Causes of pulmonary embolism
In 85% of cases, the cause of pulmonary embolism is deep vein thrombosis of the lower limbs. This is a blood clot that forms on the vein wall and then loosens and travels through the heart and to the lungs. Often times, the origin is undiscovered. There are many factors that contribute to the formation of a thrombus (blood clot) which include damage to the vessel wall, increased blood coagulation, and slower blood flow.
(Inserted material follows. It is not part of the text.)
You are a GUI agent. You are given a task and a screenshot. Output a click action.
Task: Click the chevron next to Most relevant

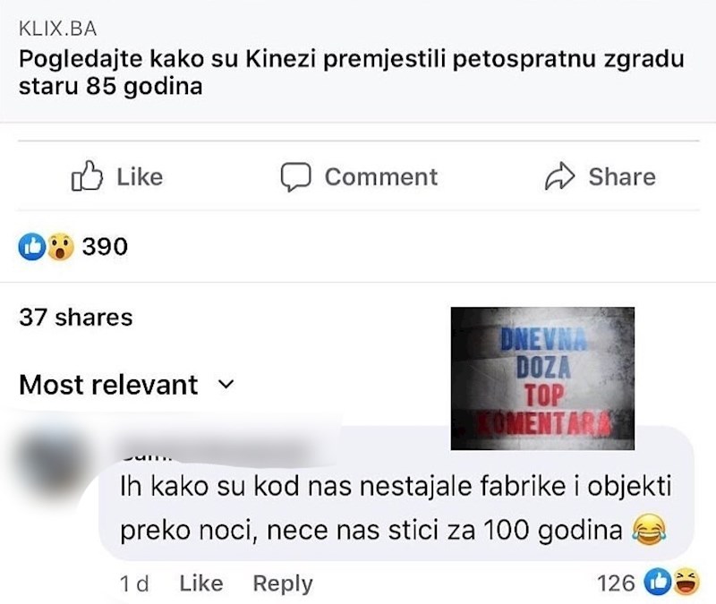pos(226,385)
Apart from congenital abnormalities in blood coagulation, there are also risk factors such as surgical procedures, especially in people under 40, injury to the legs and pelvis, immobile pacients, cancer, heart failure, obesity, varicose veins, birth control, pregnancy, stroke, a family history of thrombosis or pulmonary embolism and long travel times.
Diagnosis of pulmonary embolism
Making a diagnosis of pulmonary embolism is not straight-foward, as its clinical symptoms are seen in a variety of illnesses. Diagnosis, though, is made based on clinical symptoms and laboratory tests where defects in blood coagulation are investigated. Electrocardiography (ECG), X-ray and CT methods are also used for diagnosis. ECG is a method that records the electrical activity of the heart muscle and in the case of pulmonary embolism, it shows signs of congestion on the right-side of the heart due to the blockage in the lungs. An ultrasound can also be used to visualize the blood clot. A fundamental diagnostic tool is the CT (computed tomography) scan. It is a modern diagnostic tool that creates a detailed picture of the human body using X-ray technology.
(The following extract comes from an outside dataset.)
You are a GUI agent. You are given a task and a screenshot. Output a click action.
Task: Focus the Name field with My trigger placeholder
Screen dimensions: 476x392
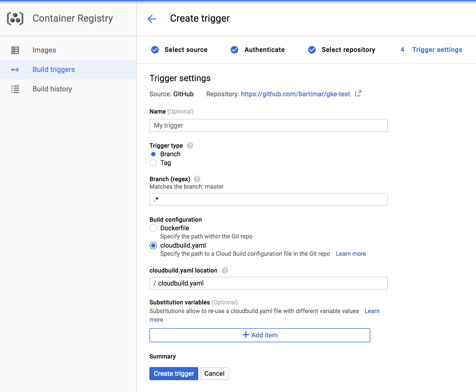click(x=268, y=125)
The treatment and prevention of pulmonary embolism
The prevention of pulmonary embolism mostly encompasses the fight against deep vein thrombosis. This is a serious condition that manifests with pain and swelling of the affected limb, often with a change in skin colour. Development of these symptoms requires immediate medical attention. Treatment includes anticoagulants, which are medications that decrease blood coagulability. Inicially, these are given intravenously (eg. Heparin) and then in tablet form (eg. Warfarin). These medications can be prescribed for varying periods of time, depending on the health of the pacient, sometimes even for life. These pacients must regularily go for blood tests to ensure proper dosage. Prevention includes using compression stockings after operations and quick rehabilitation. At-risk women should not use birth control, for example those with congenital blood coagulation defects and those with a family history of thrombosis. Other at-risk pacients must take anticoagulation medications. In acute, life-threatening situations, thrombolytic treatment is used which helps to dissolve the blood clot. The disadvantage of this treatment is the risk of bleeding, very rarely into the brain. This is why this treatment is used only in serious cases. Occasionally, it is possible to surgically remove the blood clot from the vessel. This is performed on pacients who cannot receive thrombolytic treatment due to risk of bleeding or in critical pacients.